THE PERFECT WEDDING requires the perfect setting. And nothing offers access to a wider range of ideal sites than a tent. Peaked, pole, clear-top or kedered, the right wedding tent can turn a rustic, too-small or otherwise tricky locale into an outstanding event.
VALUE ADDED
When it comes to event space, sometimes even an airplane hangar falls short. Such was the case with Cameron Keating's wedding client — a Florida billionaire whose sentimental attachment to his executive hangar prompted him to insist on the space as the site for his October nuptials.
Keating, of Palm Beach, Fla.'s The Breakers resort, knew that for all its space, the hangar would not quite accommodate the event's expected 250 guests. Premier Party Rentals of Naples, Fla., came up with the solution — a 25-by-15-foot clear-span “extension tent,” which provided the additional space necessary to fit the crowd. To create a unified interior look, Keating lined the interior of both the hangar and the attached tent with hand-pleated fabric.

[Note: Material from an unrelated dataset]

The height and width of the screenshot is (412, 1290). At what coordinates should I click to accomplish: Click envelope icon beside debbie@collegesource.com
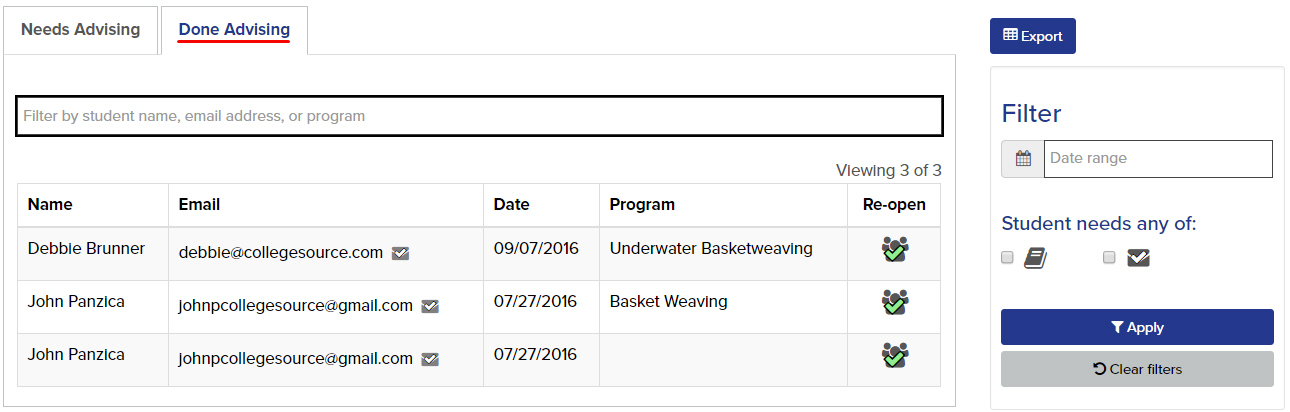(400, 254)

But just because the reception and dining space had a seamless look doesn't mean the planning team didn't hit snags along the way. For his part, Premier's Nate Albers recalls that a height differential of about 10 feet between the hangar doors and the clear-span meant he had to make up the difference by running fabric from the eaves of hangar to the rafters of the tent. A “very expensive” but utterly crucial custom rain gutter also had to be incorporated, Keating adds. And good thing, too, as “it poured rain that night,” he recounts.
FAMILY PLAN
Two weddings on family-owned properties provide more examples of how tents can turn sentimental sites into wedding wonderlands.
A 275-guest summer wedding for a Walgreen of drugstore-chain-family fame brought Blue Plate Catering, Chicago, out to the clan's Hazelwood compound in Dixon, Ill. There, wedding division manager Michael Meuer found a “lush, gorgeous area with a lot of heavily treed spaces.” He also found a daunting 12-foot drop in grade from the one end of the portion of land where his client couple envisioned their wedding tent to the other end.
Enter nationwide vendor HDO Tents, which provided a white 80-by-120-foot Century tent with rollable walls. The vendor also installed subflooring to compensate for the severe slope, adding a catering tent that backed up onto a cliff edge and rose 12 feet off the ground, according to Meuer.
Set on a family estate in rural Clear Lake, Calif., a wedding created by Kristjan Gavin, now of San Francisco-based Key Events, provided as many obstacles as it did opportunities.
First off, there was the fact that the site of the spring wedding was “out in the middle of nowhere — it would take four hours to get someone to replace something,” Gavin notes.
Then there was the matter of the 22 10- to 12-foot live trees brought into a 50-foot-wide gabled aluminum frame tent from Milpitas, Calif.-based The Stuart Rental Co. While the trees created the “fairy tale forest” environment envisioned by the bride, their sensitivity to sunlight meant the tent had to be tarped during the day. “One day, before the wedding, a windstorm came up and the tarp became a giant sail — we had to cut it down,” Gavin recounts.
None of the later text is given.